Theory Z

Theory Z of Motivation

Theory Z was developed by William Ouchi in 1981. It describes the major postulates of Japanese management practices and how these practices can be adopted to the environment of United States and other countries. It provides a complete transformation of motivational aspect of employees which other theories are not able to emphasize. It is not merely a motivational technique but involves the complete transformation of management actions including various management techniques.

Features of Theory Z

 Ouchi has suggested five broad features of Theory Z.

1. Trust

According to Ouchi, trust means trust among employees, supervisors, work groups, unions, management, and the government. He states that trust, integrity, and openness are closely related. These are effective ingredients of effective organizations. When an organization relies on these principles, employees tend to co-operate to the maximum extent. When trust and openness exist, the chances of conflict are automatically reduced to the minimum.

2. Strong bond between organization and employees

Theory Z suggests that there is strong bond between organization and its employees. Ochi has suggested certain methods for this, including life time employment in the organization as being followed by Japanese organizations. This stability must be achieved through the provisions of highly conducive work environment and challenges and participation on decisions.

3. Employee involvement

Employee involvement is an important factor in Theory Z. The involvement comes through meaningful participation. However, it does not mean that employees participation is necessary in all decisions. In fact, there can be some decisions which are taken without consulting employees but they are informed later.

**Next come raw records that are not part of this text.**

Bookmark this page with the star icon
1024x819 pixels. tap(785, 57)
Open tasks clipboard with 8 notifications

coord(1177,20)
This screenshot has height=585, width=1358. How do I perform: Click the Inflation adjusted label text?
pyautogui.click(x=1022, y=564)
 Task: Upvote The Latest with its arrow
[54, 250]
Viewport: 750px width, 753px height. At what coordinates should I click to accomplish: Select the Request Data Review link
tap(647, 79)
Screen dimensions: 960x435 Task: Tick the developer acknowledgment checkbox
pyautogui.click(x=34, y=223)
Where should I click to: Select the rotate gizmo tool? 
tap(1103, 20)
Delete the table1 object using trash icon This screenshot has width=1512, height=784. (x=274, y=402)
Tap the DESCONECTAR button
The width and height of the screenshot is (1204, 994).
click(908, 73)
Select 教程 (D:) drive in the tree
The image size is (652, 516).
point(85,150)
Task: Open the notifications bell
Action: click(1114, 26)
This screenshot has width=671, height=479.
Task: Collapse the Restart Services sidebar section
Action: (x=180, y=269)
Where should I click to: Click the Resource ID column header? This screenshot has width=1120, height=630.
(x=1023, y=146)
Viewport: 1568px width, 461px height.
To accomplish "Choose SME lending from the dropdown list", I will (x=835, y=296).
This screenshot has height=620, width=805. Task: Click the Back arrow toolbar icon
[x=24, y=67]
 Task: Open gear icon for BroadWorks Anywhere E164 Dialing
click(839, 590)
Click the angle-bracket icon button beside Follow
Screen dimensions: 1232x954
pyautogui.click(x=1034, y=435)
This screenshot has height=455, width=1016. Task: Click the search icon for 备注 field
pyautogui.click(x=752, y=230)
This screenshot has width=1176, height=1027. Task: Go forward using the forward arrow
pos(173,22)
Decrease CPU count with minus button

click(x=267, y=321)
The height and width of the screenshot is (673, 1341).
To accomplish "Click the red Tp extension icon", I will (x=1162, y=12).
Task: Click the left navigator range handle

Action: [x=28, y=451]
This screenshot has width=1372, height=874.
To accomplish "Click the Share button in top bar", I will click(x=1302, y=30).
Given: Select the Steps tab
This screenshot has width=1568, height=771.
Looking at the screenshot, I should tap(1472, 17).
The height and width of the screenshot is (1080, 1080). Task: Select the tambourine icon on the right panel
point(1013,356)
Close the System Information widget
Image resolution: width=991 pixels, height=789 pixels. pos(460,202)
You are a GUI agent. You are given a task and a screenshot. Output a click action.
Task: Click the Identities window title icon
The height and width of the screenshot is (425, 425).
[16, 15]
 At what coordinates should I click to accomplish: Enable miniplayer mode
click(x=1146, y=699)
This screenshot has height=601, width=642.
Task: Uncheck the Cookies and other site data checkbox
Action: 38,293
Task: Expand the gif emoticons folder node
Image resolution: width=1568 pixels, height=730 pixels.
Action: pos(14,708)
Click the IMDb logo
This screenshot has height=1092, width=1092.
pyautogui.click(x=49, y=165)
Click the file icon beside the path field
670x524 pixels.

There can be some decisions where employee’s suggestions are taken but the final decisions are made by management. In the case of remaining decisions, the process should be a joint one.

4. No Formal Structure

Theory Z provides no formal structure for the organization. Instead, it must be a perfect teamwork with cooperation along with the sharing of information, resources, and plans.

5. Coordination of Human beings

The leader’s role is to cooperate people and not technology to achieve productivity. This involves developing people’s skills and also the creation of new structures, incentives and  new philosophy of management. The purpose is to achieve commitment of employees to the development of the less selfish more cooperative approach to work.